Maine Sunday Telegram editorial
Clearly, for folks in Millinocket and much of Maine’s rural quarter, life has not gone the way they wanted.
Mills have downsized or closed, taking with them much of the timber economy. Dreams of owning a camp have been dashed by spiraling real estate costs. A few wealthy conservationists “from away” have bought up vast tracts and closed them to hunting.
Unfortunately, supporters of “traditional use” have picked one thing they think they have control over – a complicated land swap that would add 6,000 acres to Baxter State Park, benefit the economy and preserve hunting access to good wildlife habitat – and drawn a line in the sand in front of it.
Katahdin Lake and 6,000 acres of surrounding forest were part of Gov. Percival Baxter’s vision for his wilderness park, but he was unable to secure it in his lifetime. The state and a national conservation group have come together to negotiate a deal with an old-line Maine timber company to trade the tract for 7,400 acres of other state land.
The Baxter Park Authority will not allow hunting in the new park addition. Supporters are under a July 1 deadline to raise $14 million. Amid the controversy, fundraising has stalled.

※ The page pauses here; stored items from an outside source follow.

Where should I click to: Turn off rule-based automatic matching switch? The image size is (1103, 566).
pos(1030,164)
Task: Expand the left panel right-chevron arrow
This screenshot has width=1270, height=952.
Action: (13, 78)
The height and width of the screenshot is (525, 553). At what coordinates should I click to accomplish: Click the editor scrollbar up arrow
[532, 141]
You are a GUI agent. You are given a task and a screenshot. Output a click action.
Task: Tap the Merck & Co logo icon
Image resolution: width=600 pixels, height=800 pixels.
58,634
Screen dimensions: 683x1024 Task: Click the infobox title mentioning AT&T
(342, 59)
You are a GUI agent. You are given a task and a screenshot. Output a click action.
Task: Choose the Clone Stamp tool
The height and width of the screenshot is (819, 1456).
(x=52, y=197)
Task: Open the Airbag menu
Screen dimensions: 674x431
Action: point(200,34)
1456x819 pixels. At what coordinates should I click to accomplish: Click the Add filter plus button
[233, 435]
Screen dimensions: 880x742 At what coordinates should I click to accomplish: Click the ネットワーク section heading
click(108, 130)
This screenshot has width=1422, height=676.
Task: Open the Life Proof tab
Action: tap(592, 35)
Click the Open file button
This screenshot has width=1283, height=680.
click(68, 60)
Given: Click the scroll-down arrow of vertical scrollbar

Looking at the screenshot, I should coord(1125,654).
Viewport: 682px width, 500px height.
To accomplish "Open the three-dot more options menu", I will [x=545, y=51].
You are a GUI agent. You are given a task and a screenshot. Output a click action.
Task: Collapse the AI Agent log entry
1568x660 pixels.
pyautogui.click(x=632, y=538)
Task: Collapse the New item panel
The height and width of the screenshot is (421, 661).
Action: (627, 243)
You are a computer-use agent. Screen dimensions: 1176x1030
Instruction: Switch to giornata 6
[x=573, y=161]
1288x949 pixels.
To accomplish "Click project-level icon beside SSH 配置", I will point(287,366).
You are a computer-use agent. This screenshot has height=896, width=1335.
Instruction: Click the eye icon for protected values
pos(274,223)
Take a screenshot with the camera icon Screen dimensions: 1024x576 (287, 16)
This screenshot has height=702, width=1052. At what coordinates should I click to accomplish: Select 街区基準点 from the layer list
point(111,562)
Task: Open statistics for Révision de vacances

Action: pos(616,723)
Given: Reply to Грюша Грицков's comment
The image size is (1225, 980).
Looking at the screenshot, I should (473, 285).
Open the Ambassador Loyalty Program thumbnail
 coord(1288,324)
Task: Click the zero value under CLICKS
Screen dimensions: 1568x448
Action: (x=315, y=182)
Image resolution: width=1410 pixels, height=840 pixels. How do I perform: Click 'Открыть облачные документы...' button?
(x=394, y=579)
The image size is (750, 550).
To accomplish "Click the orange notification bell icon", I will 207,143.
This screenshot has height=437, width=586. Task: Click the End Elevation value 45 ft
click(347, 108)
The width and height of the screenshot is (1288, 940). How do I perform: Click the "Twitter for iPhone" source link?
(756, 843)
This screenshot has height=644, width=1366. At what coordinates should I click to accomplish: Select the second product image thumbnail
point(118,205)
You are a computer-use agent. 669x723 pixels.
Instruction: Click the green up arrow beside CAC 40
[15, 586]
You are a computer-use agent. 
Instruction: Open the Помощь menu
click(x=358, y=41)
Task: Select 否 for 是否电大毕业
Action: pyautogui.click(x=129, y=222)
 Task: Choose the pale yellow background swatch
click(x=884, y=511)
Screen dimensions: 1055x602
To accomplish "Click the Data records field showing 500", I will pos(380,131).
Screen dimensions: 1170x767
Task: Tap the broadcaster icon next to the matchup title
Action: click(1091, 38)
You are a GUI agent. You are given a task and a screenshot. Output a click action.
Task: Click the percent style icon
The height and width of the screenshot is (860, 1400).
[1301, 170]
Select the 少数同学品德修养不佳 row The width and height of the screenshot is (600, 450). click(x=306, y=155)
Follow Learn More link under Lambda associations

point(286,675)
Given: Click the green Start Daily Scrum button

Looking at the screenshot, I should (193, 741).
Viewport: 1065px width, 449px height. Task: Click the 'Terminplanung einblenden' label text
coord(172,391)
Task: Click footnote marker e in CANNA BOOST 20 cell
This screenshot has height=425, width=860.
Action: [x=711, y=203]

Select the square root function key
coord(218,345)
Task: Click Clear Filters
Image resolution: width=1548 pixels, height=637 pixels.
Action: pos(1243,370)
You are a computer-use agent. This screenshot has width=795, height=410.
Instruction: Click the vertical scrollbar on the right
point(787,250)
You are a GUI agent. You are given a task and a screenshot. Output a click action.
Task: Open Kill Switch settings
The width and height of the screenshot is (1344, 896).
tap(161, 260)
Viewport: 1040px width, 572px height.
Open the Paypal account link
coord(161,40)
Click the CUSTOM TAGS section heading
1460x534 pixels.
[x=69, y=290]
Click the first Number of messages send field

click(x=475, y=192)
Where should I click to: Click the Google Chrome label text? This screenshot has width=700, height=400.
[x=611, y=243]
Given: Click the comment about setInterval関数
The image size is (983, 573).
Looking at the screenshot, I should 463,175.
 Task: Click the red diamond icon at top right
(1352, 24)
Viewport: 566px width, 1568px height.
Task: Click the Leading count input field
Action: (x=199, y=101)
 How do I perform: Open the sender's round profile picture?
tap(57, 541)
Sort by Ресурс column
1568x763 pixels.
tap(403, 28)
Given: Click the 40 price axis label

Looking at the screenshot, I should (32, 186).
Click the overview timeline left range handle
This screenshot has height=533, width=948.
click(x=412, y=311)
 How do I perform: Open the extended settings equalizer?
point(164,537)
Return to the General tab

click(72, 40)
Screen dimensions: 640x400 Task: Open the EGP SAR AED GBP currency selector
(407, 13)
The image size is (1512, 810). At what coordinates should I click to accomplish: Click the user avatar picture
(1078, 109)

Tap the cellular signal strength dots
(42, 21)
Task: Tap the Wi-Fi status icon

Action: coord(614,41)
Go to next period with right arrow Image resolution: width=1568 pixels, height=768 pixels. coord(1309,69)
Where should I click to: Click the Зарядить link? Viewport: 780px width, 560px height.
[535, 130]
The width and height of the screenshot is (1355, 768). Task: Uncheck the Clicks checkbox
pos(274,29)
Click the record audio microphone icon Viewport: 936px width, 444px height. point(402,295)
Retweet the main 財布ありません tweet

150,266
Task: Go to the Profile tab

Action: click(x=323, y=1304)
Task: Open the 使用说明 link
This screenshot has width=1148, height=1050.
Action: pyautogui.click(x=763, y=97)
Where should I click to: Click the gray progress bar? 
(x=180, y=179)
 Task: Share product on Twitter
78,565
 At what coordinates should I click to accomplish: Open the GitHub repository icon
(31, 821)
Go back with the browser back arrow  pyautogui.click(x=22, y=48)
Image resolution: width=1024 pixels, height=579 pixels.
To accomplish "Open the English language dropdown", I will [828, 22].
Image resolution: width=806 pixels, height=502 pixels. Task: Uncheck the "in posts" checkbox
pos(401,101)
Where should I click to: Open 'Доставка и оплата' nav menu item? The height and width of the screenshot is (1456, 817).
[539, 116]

The idea that the loss of hunting at Katahdin Lake will affect large numbers of Maine sportsmen is preposterous. Roughly 15 million acres in Maine are open to some form of hunting, so the land included in the deal represents four one-thousandths of 1 percent of available hunting areas. Most hunters who visit a lake camp that has emerged as a cause celebrè hail from out of state.
The deal gives the state $5.5 million protect the best wildlife habitat sportsmen can find from future development.
If the deal falls through, the forest may be cut and the land sold as private kingdom lots, with no guarantee of continuing access.
Two thirds of the Legislature has to approve the deal. Lawmakers should not confuse sympathy for opponents with what is squarely in the public’s interest.